▶ **What you have to do**: Give back the line that contains "The height and" and every following line, exactly as they appear, through the end of the data.
Start of Supplied information
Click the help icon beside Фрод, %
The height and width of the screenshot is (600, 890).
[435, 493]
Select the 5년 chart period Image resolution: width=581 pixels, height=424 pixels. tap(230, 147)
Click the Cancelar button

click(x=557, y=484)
End of Supplied information
▶ **Worked solution**:
The height and width of the screenshot is (600, 890).
[435, 493]
Select the 5년 chart period Image resolution: width=581 pixels, height=424 pixels. tap(230, 147)
Click the Cancelar button

click(x=557, y=484)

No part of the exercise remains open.